We analyzed mechanical properties of kitten papillary muscles both at rest and in Ba2+ contracture by the frequency response method. The muscle length was perturbed sinusoidally, with an amplitude less than 0.3% of Lmax over a frequency range from 0.1 to 60 Hz to determine the dynamic stiffness, F(omega)/L(omega), in which F(omega) = amplitude of the force response wave, L(omega) = amplitude of sinusoidal length wave, and omega = frequency, and the phase shift of F(omega) relative to L(omega). In resting muscles, the dynamic stiffness increased minutely with increasing frequency and the phase relation showed a small lead over the entire frequency range. In muscles in contracture at low temperature (22-24 degrees C), the stiffness first decreased with increasing frequency from about 0.2 to 1 Hz, then increased with a slope of 10-fold/decade, and finally plateaued over the range above 8 Hz.

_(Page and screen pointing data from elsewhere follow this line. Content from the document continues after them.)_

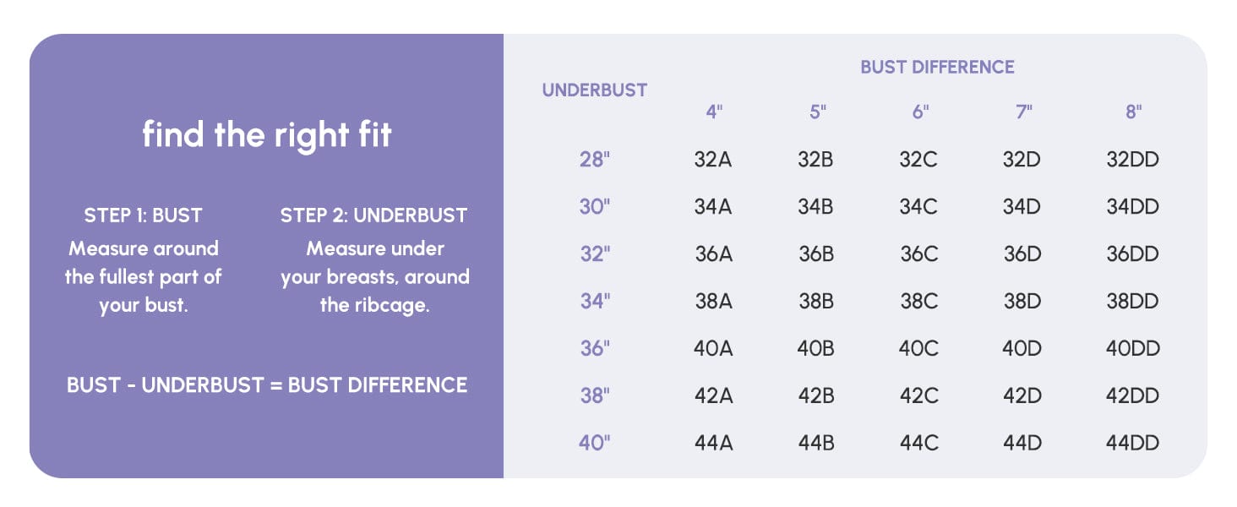This screenshot has width=1237, height=507.
Task: Choose size 36C in the chart
Action: (x=919, y=254)
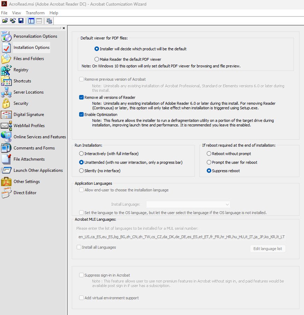Click the MUI languages list text field

(x=181, y=237)
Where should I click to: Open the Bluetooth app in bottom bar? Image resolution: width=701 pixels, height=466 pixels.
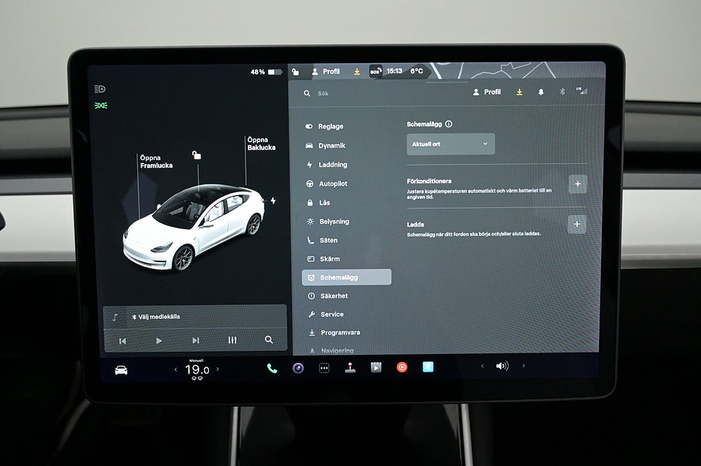(428, 367)
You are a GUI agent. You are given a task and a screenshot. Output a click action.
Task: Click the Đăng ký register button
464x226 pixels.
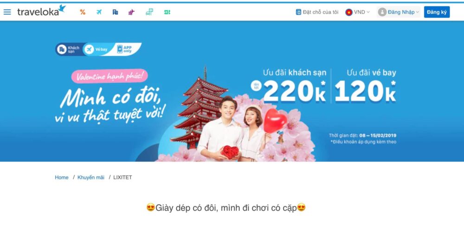[437, 12]
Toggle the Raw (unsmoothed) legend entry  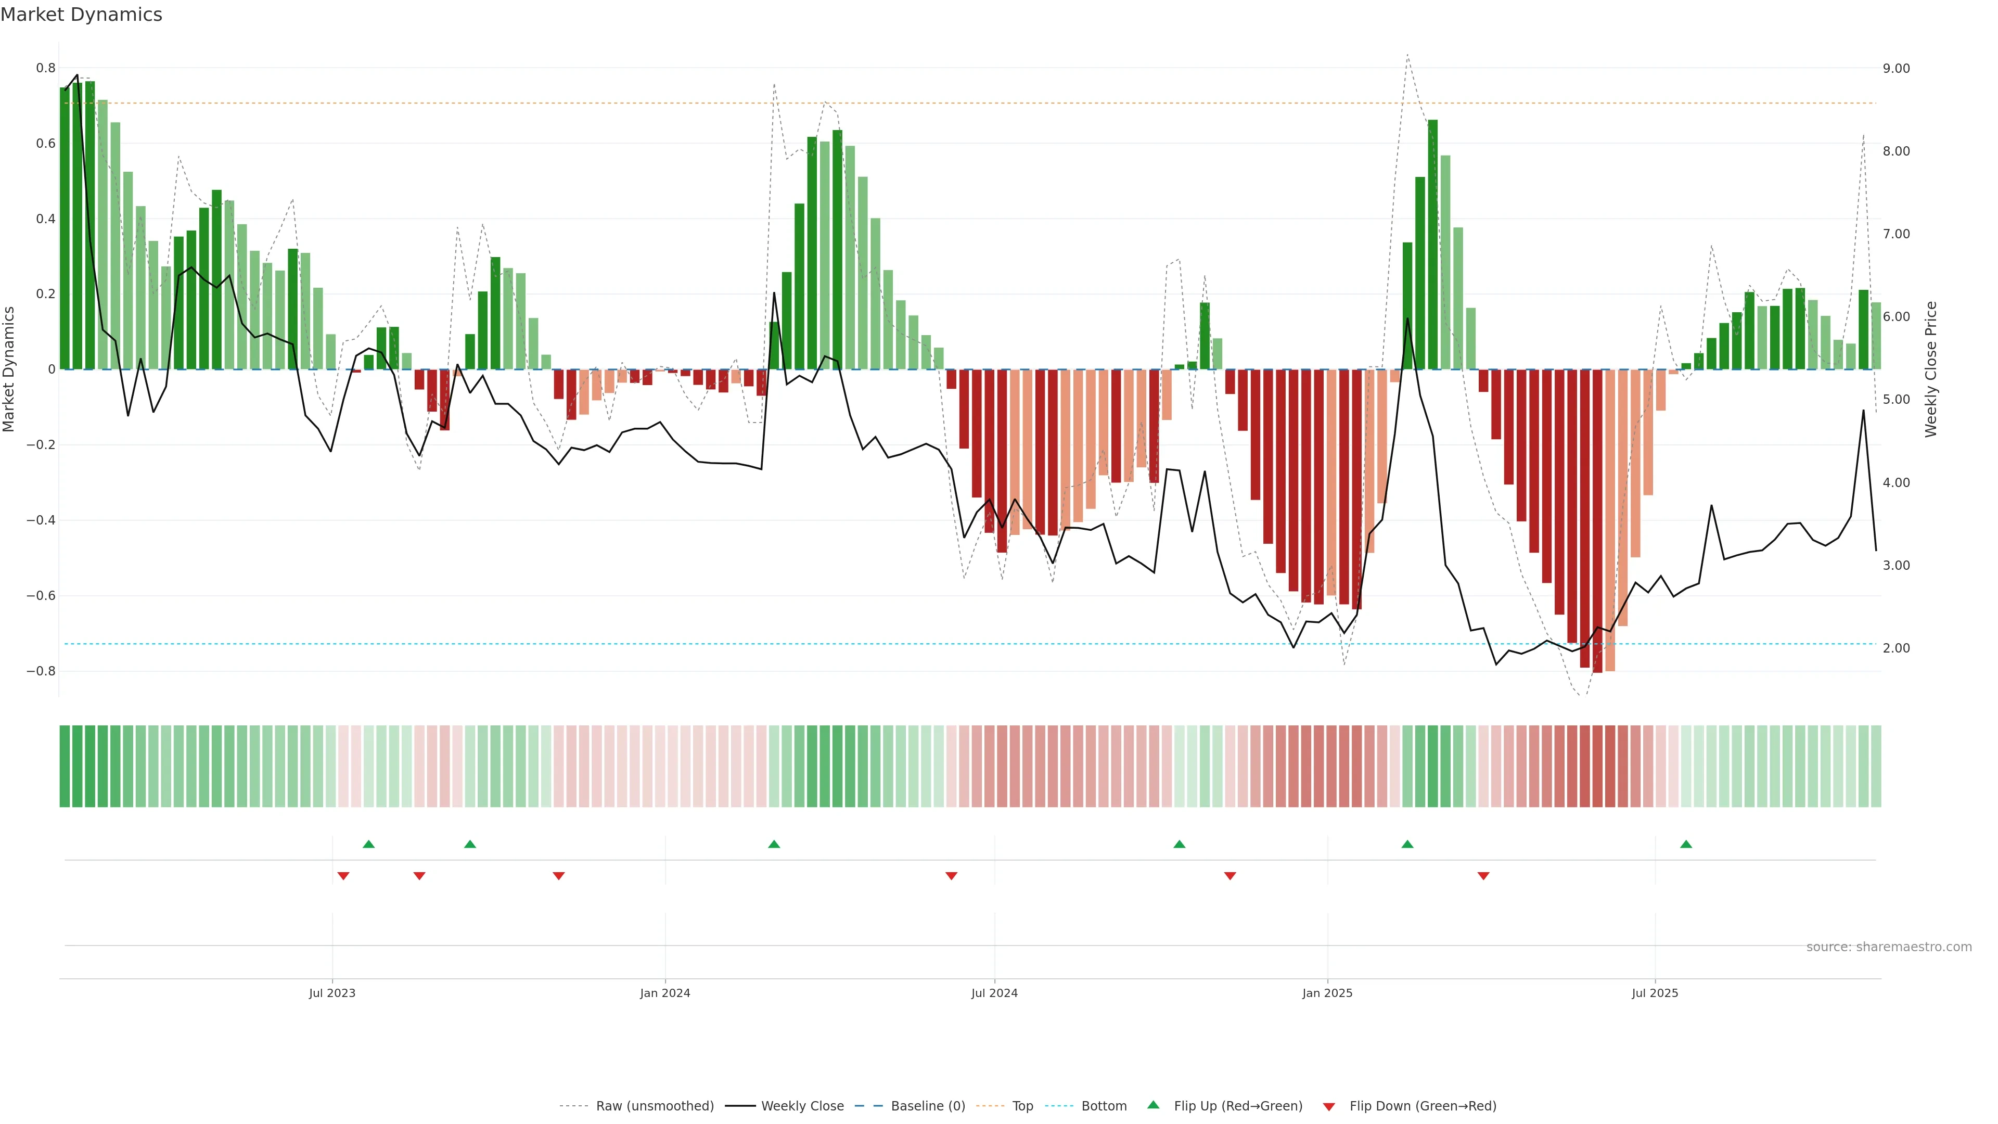655,1106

The phase relation showed a small lag between 0.3 and 0.5 Hz, but a clear lead of up to 60 degrees between 0.8 and 16 Hz. With an increase in temperature to 36 degrees C, the peculiar decrease in stiffness and the phase lag in the low frequency region decreased in size and shifted to a higher frequency region (about 4 Hz). These findings led us to two alternative, approximate analogues, which are similar to but simpler than that previously proposed for a twitching papillary muscle.